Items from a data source
*****
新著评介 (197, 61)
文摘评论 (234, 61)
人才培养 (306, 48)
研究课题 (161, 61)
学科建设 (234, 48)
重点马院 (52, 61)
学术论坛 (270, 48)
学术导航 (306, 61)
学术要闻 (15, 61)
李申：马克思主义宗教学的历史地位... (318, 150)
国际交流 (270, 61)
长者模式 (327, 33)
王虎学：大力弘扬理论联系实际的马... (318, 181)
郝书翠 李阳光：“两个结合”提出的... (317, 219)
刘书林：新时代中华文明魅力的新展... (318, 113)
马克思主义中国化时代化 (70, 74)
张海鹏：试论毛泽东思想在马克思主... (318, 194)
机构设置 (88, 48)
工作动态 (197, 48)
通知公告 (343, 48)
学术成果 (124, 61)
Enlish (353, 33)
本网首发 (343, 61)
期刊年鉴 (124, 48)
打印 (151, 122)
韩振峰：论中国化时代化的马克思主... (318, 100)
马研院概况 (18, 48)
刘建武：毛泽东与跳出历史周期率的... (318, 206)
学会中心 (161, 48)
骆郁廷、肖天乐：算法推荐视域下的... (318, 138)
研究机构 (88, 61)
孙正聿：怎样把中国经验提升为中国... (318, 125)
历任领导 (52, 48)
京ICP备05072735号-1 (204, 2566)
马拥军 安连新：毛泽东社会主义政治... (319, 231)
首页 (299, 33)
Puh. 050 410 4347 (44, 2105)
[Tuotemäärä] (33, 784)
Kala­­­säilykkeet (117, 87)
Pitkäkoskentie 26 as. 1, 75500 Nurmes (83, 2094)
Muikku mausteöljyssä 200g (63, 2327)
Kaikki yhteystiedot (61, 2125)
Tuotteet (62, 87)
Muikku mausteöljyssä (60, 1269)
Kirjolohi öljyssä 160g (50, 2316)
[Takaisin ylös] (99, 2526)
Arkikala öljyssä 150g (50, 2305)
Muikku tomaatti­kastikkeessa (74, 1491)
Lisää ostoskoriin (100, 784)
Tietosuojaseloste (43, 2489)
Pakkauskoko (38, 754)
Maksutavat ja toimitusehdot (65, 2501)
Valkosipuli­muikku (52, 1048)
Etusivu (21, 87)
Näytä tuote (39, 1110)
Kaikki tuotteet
*****
Quote every line of the listing above verbatim, from first to last, in the same order.

FULL SOLUTION
新著评介 (197, 61)
文摘评论 (234, 61)
人才培养 (306, 48)
研究课题 (161, 61)
学科建设 (234, 48)
重点马院 (52, 61)
学术论坛 (270, 48)
学术导航 (306, 61)
学术要闻 (15, 61)
李申：马克思主义宗教学的历史地位... (318, 150)
国际交流 (270, 61)
长者模式 (327, 33)
王虎学：大力弘扬理论联系实际的马... (318, 181)
郝书翠 李阳光：“两个结合”提出的... (317, 219)
刘书林：新时代中华文明魅力的新展... (318, 113)
马克思主义中国化时代化 (70, 74)
张海鹏：试论毛泽东思想在马克思主... (318, 194)
机构设置 (88, 48)
工作动态 (197, 48)
通知公告 (343, 48)
学术成果 (124, 61)
Enlish (353, 33)
本网首发 (343, 61)
期刊年鉴 (124, 48)
打印 (151, 122)
韩振峰：论中国化时代化的马克思主... (318, 100)
马研院概况 (18, 48)
刘建武：毛泽东与跳出历史周期率的... (318, 206)
学会中心 (161, 48)
骆郁廷、肖天乐：算法推荐视域下的... (318, 138)
研究机构 (88, 61)
孙正聿：怎样把中国经验提升为中国... (318, 125)
历任领导 (52, 48)
京ICP备05072735号-1 (204, 2566)
马拥军 安连新：毛泽东社会主义政治... (319, 231)
首页 (299, 33)
Puh. 050 410 4347 (44, 2105)
[Tuotemäärä] (33, 784)
Kala­­­säilykkeet (117, 87)
Pitkäkoskentie 26 as. 1, 75500 Nurmes (83, 2094)
Muikku mausteöljyssä 200g (63, 2327)
Kaikki yhteystiedot (61, 2125)
Tuotteet (62, 87)
Muikku mausteöljyssä (60, 1269)
Kirjolohi öljyssä 160g (50, 2316)
[Takaisin ylös] (99, 2526)
Arkikala öljyssä 150g (50, 2305)
Muikku tomaatti­kastikkeessa (74, 1491)
Lisää ostoskoriin (100, 784)
Tietosuojaseloste (43, 2489)
Pakkauskoko (38, 754)
Maksutavat ja toimitusehdot (65, 2501)
Valkosipuli­muikku (52, 1048)
Etusivu (21, 87)
Näytä tuote (39, 1110)
Kaikki tuotteet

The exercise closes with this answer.